Судьба незавидная, но, думается, я не утрирую картину того, что ждет европейцев. В переполненной тюремной камере никто не может шевельнуть рукой по своему желанию. В такой обстановке любое движение должно совершаться сообща, и даже дыхание подчиняется общему ритму. Такой была бы Европа, превращенная в муравейник. Но даже эта зловещая картина — еще не развязка. Человеческий муравейник невозможен, потому что существовал так называемый индивидуализм, который обогатил всех и каждого — и это богатство дало сказочный рост человеческой поросли. Если бы последние остатки этого индивидуализма исчезли, Европу охватила бы чудовищная византийская дистрофия и муравейник бы рассыпался, словно от дыхания грозного и мстительного бога. Перевелись бы все те, кто чуть выше остальных.
Перед грозной патетикой подобной перспективы, которая, помимо нашей воли, уже приоткрывается, вопросы «социальной справедливости», столь превозносимой, тускнеют и становятся такими мелкими, что кажутся притворными романтическими вздохами. Но в то же время они направляют на верный путь, позволяющий достичь того, что достижимо из этой «социальной справедливости», и осуществить то, что справедливо, — на путь, ведущий не к унылой социализации, а к достойной солидарности. Впрочем, это слово малоупотребительно, потому что все еще не сконцентрировало в себе мощный сгусток исторических и социальных идей, а напротив — отдает туманной филантропией.
Для улучшения нынешнего положения дел прежде всего необходимо понимание его непомерной тяжести. Лишь это поможет атаковать зло в тех глубинных тайниках, где оно в действительности зарождается. По правде говоря, действительно трудно спасать цивилизацию, когда она во власти демагогов. Демагоги всегда были душителями цивилизаций. Греческая и римская задохнулись в лапах этих омерзительных двуногих, заставивших Маколея воскликнуть: «В любом веке худшие образчики человеческой породы представлены демагогами». Но демагог — не просто человек, взывающий к толпе. Иногда это священный долг. Сущность демагога — в его мышлении и в полной безответственности по отношению к тем мыслям, которыми он манипулирует и которые он не вынашивал, а взял напрокат у людей действительно мыслящих. Демагогия — это форма интеллектуального вырождения, и как массовое явление европейской истории она возникла во Франции к середине XVIII века. Почему именно тогда? Почему именно во Франции? Это один из самых болезненных моментов в судьбе Запада и особенно в судьбе Франции.

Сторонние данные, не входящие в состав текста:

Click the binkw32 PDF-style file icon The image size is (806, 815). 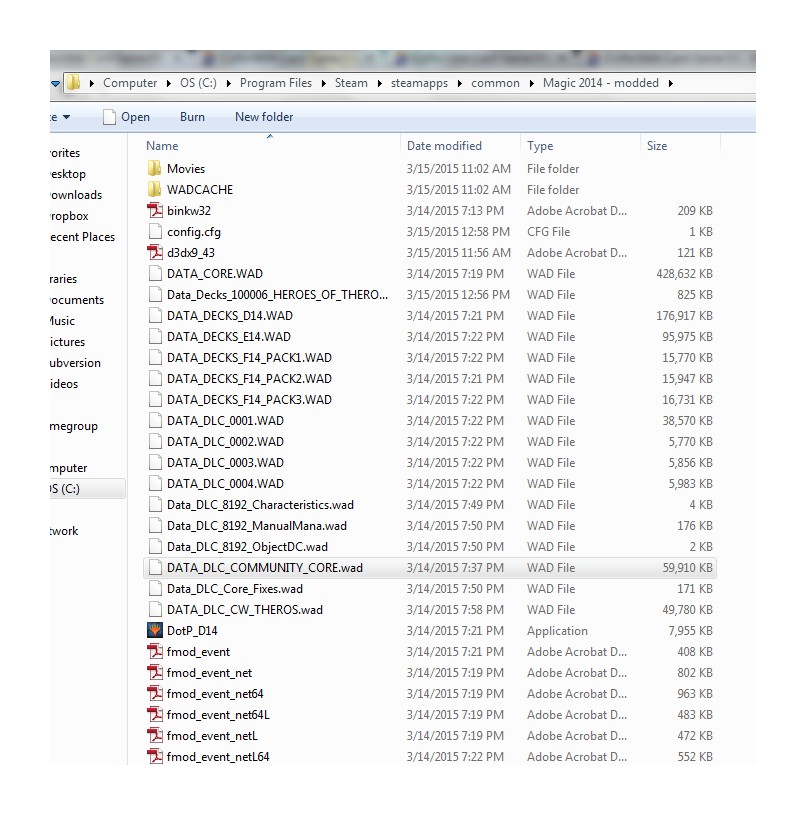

С этого момента Франция, а под ее воздействием — и весь континент уверовали, что способ разрешения огромных человеческих проблем — революция, под которой понималось то, что еще Лейбниц назвал «всеобщей революцией»[108]
; стремление одним махом изменить все и во всех сферах[109]. Именно поэтому такая чудесная страна сегодня так неблагополучна. У нее революционные традиции или по крайней мере вера в то, что они есть. И если нелегко быть просто революционером, насколько тяжелей и парадоксальней быть революционером наследственным! Да, во Франции была одна великая революция и еще несколько, грозных или смехотворных, но если обратимся к беспристрастным анналам, то убедимся, что благодаря всем этим революциям во Франции, как нигде, все столетие, кроме считанных недель или даже дней, держался в той или иной мере авторитарный или контрреволюционный режим. А такая моральная рытвина французской истории, какой стали два десятилетия Второй Империи, всецело обязана своим появлением сумасбродству революционеров 48-го года, большинство которых, по признанию самого Распая, были его пациентами.В революциях абстрактное пытается восстать против конкретного, поэтому революция обречена на провал, она с ним единосущна. Человеческие проблемы в отличие от астрономических или химических не абстрактны. Они предельно конкретны, потому что они историчны. И единственный способ мыслить, дающий какие-то шансы на успех в разрешении таких проблем, — это «исторический разум». Если обозреть общественную жизнь Франции за последние полтора века, бросится в глаза, что ее геометры, ее физики и ее медики почти всегда ошибались в своих политических выкладках, а вот историки, напротив, умудрялись попадать в цель. Но физико-математический рационализм во Франции слишком гордился собой, чтобы не властвовать в общественном сознании. Мальбранш порвал со своим другом, увидев у него на столе Фукидида.
Месяц назад, разгоняя одиночество на парижских улицах, я вдруг понял, что у меня в огромном городе нет знакомых, кроме статуй. А вот они, напротив, мои старые друзья, давние вдохновители или вечные наставники. И поскольку мне больше не с кем было перекинуться словом, с ними и беседовал я о делах человеческих. Не знаю, увидят ли когда свет мои «Беседы с памятниками», скрасившие мне горький и бесплодный отрезок жизни.